> PROVIDED DATA
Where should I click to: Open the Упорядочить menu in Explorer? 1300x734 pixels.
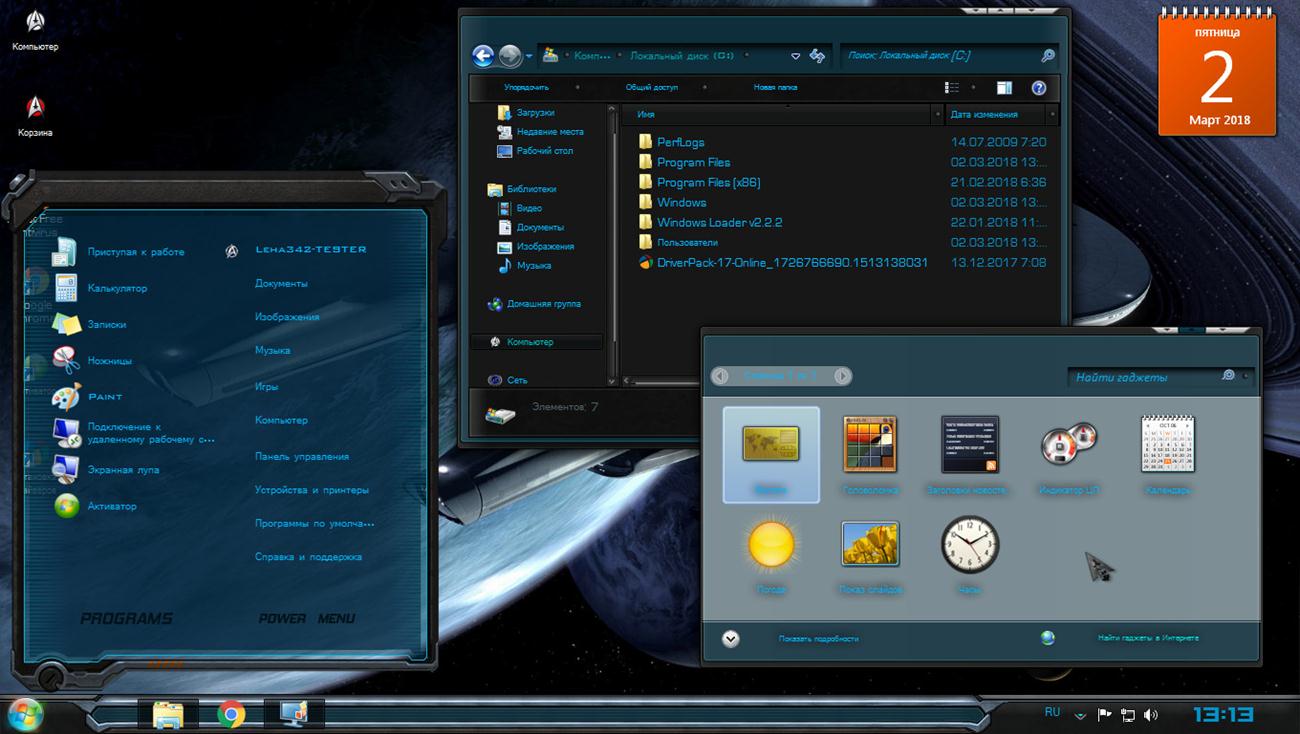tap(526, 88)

--

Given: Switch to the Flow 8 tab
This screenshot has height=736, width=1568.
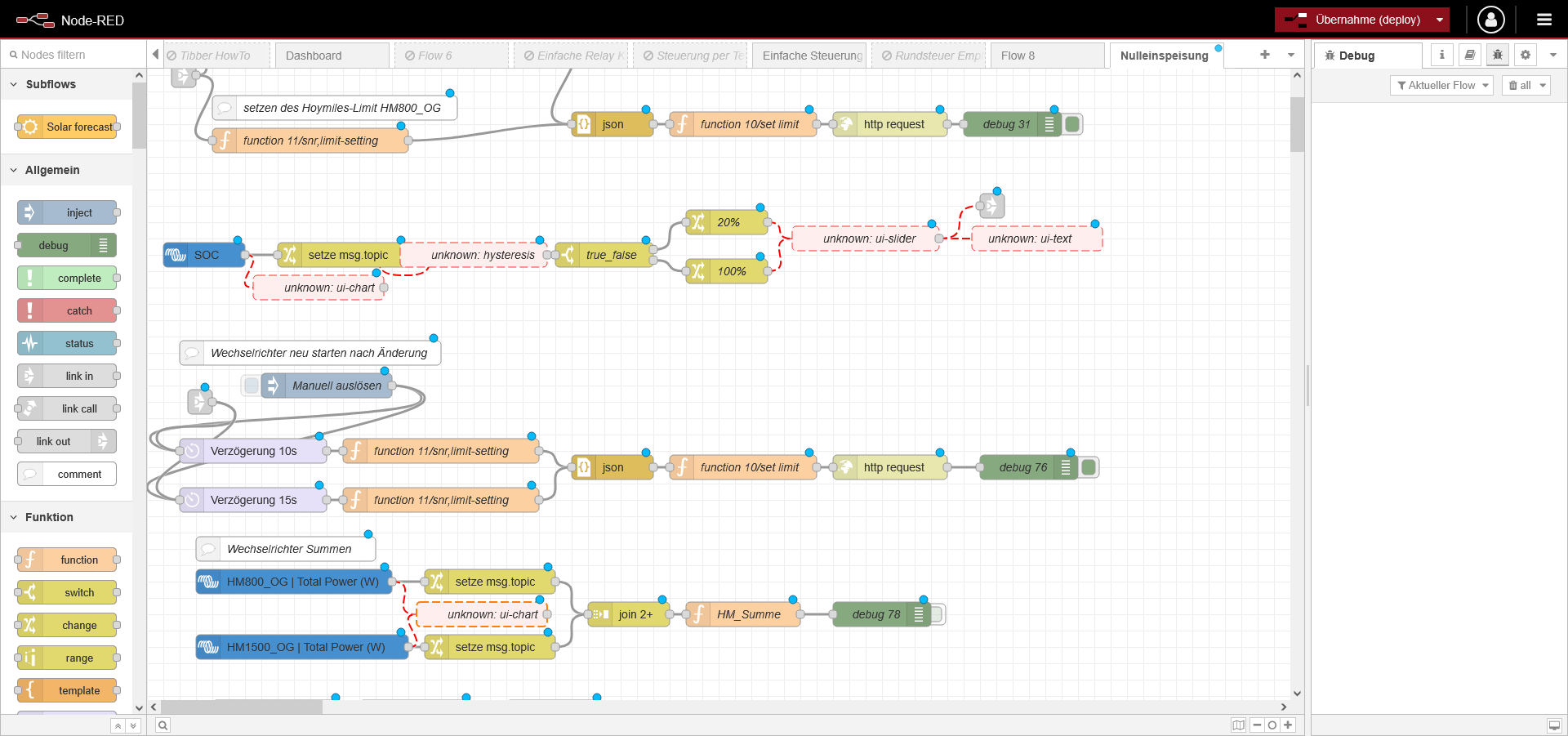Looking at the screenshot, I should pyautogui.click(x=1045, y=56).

> GOAL
Can you write out the listing from the line with "Given: Switch to the Flow 8 tab" to the line with "Looking at the", both lines included, with the pictures left out?

> SOLUTION FOR THIS TASK
Given: Switch to the Flow 8 tab
This screenshot has height=736, width=1568.
Looking at the screenshot, I should pyautogui.click(x=1045, y=56).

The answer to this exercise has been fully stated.